Com um estetoscópio, Juliana identifica um leve estridor, chiado ouvido quando o ar é inspirado (resultado do inchaço da laringe provocado pelo tubo). Maria tosse – momento de alto risco para os profissionais, uma vez que o coronavírus se dissemina a partir de gotículas de saliva e de secreção do nariz e da boca. Os profissionais conversam sobre medicações e os próximos procedimentos. Juliana e Renata perguntam se há recados a serem repassados ao numeroso núcleo familiar de Maria. Garantem que beijos serão mandados na próxima ligação. A paciente volta a chorar quando pronuncia, mais de uma vez, o nome de uma das filhas, a que parece ser razão de maior preocupação.
– Está tudo bem, tá? – prossegue Juliana. – O tubo é chato mesmo. Às vezes, machuca um pouquinho a garganta e faz esses barulhinhos aí, mas a gente vai resolver. A senhora já está com remédio para isso também. Eu sei que a máscara dá uma sensação de sufocamento, mas a senhora ainda precisa dela mais um pouco, tá bom? Alguma dúvida, dona Maria?
– Não.
– Não? Então tenta descansar agora. A senhora precisa manter esse padrão bem tranquilo para poder continuar sem o tubo, tá? E tenta não chacoalhar tanto a cabeça.
Num fio de voz, sai o pedido:
– Um abraço... pros meus filhos...
– Um abraço para os filhos? – certifica-se Juliana. – Nós vamos mandar um abraço. Pode deixar. Logo, logo a senhora vai se reencontrar com eles, tá? É só mais um pouquinho. O pior já foi, dona Maria. Combinado?
A rotina no CTI do Conceição
Durante três horas e 30 minutos do último dia 29, a reportagem de GaúchaZH circulou pelo CTI do Hospital Conceição para mostrar como funciona um dos ambientes mais simbólicos e dramáticos da atual gravíssima crise sanitária de escala global: o setor para onde são levados os doentes em estado crítico que padecem de uma enfermidade de repercussões ainda sendo desvendadas pela medicina.

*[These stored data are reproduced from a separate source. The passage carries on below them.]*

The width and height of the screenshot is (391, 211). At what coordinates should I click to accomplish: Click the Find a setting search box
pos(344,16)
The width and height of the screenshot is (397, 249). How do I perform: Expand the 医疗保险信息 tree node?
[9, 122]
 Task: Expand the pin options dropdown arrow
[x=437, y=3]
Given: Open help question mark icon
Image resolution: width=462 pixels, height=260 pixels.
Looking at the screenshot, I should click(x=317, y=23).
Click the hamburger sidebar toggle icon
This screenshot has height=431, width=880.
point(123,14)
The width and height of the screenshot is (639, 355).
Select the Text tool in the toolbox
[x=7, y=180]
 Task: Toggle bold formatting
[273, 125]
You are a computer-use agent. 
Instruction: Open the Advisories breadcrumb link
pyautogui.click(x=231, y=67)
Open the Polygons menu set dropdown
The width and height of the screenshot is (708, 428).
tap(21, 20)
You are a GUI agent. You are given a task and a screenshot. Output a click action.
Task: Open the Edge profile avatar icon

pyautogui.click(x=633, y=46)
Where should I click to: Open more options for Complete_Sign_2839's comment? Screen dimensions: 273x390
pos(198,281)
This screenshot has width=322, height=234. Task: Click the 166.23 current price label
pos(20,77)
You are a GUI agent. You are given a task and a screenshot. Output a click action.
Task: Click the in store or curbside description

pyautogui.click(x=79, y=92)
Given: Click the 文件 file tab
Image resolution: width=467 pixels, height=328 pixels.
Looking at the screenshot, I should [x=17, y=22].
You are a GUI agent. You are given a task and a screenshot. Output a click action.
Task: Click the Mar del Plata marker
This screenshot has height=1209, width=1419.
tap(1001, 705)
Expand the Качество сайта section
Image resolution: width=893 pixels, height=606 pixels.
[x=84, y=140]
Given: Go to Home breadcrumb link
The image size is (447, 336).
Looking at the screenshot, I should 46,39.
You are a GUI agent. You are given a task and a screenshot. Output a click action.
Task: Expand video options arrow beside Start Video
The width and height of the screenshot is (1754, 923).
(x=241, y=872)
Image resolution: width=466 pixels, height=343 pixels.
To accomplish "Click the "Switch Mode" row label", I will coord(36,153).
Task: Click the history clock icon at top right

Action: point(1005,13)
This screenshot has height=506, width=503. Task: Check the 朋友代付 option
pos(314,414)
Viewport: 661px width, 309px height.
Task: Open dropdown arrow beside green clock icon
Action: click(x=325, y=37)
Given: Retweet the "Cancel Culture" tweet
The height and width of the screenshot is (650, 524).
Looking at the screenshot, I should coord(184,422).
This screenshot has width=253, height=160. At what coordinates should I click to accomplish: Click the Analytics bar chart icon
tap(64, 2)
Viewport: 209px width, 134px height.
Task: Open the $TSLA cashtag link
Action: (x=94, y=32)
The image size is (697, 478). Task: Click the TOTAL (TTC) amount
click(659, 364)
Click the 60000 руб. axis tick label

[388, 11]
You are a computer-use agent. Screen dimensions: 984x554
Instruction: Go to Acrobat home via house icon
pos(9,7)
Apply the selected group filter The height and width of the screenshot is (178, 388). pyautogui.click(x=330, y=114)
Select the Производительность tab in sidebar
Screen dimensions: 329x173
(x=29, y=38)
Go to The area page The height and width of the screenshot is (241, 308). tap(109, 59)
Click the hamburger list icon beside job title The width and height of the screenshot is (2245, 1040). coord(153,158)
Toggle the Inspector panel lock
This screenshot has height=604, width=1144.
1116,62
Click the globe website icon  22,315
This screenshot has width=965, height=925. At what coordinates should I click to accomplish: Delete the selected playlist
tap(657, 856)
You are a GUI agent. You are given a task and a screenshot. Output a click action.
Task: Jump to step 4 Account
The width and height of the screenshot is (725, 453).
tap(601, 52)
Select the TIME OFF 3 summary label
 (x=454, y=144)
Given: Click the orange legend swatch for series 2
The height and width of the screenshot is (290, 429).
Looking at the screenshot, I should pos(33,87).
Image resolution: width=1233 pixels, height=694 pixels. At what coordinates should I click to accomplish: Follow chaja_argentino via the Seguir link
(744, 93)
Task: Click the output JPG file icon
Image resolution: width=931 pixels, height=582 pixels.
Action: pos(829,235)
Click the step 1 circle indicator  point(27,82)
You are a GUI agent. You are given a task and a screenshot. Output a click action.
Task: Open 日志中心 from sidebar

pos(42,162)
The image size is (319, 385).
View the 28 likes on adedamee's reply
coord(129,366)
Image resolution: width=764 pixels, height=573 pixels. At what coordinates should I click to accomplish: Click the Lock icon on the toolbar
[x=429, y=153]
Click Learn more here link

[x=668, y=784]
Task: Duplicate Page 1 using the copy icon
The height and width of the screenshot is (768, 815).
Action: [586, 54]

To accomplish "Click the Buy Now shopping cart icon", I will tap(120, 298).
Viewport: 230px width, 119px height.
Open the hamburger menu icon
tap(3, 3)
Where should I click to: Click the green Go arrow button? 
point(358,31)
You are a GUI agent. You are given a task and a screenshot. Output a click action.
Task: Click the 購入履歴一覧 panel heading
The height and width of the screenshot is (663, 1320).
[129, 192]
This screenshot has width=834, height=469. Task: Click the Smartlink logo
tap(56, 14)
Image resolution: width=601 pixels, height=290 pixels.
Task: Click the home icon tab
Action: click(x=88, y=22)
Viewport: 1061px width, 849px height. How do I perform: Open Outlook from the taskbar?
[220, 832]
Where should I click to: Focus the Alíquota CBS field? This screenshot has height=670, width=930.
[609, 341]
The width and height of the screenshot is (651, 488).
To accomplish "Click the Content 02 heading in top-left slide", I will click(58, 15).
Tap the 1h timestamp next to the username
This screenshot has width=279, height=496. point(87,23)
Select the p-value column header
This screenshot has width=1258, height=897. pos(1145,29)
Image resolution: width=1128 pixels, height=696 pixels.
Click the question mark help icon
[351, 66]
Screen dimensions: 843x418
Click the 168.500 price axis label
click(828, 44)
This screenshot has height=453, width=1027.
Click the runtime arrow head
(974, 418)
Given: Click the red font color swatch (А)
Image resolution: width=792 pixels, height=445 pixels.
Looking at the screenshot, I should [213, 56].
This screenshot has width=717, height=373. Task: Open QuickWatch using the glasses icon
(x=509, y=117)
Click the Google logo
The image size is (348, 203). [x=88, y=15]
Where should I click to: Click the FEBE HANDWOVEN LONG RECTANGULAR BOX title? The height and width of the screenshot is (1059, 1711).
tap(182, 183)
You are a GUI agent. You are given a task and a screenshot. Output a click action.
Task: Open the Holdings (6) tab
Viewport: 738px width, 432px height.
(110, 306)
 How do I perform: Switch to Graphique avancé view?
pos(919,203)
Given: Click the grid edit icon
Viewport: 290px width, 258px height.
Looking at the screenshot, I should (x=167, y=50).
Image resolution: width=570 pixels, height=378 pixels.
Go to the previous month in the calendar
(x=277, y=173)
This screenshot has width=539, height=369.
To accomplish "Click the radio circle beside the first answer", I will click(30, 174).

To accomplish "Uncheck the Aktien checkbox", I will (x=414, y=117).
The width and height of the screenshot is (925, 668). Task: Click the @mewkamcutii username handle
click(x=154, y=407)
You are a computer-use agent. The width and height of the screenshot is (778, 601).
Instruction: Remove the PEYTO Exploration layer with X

Uma unidade de terapia intensiva para tratamento exclusivo de covid-19, a enfermidade provocada pelo coronavírus, descoberto na China em dezembro passado, fundamenta-se, por princípio, em um paradoxo: é um dos locais mais perigosos e, ao mesmo tempo, mais seguros para se estar hoje. Trata-se de uma doença viral facilmente transmissível, mas o rigor dos protocolos de higiene pode blindar os profissionais cercados por doentes.
Naquela manhã, havia 10 casos suspeitos e nove confirmados de covid-19, além de três pacientes já com resultado negativo que aguardavam transferência para outras áreas do CTI. Sete leitos estavam vagos.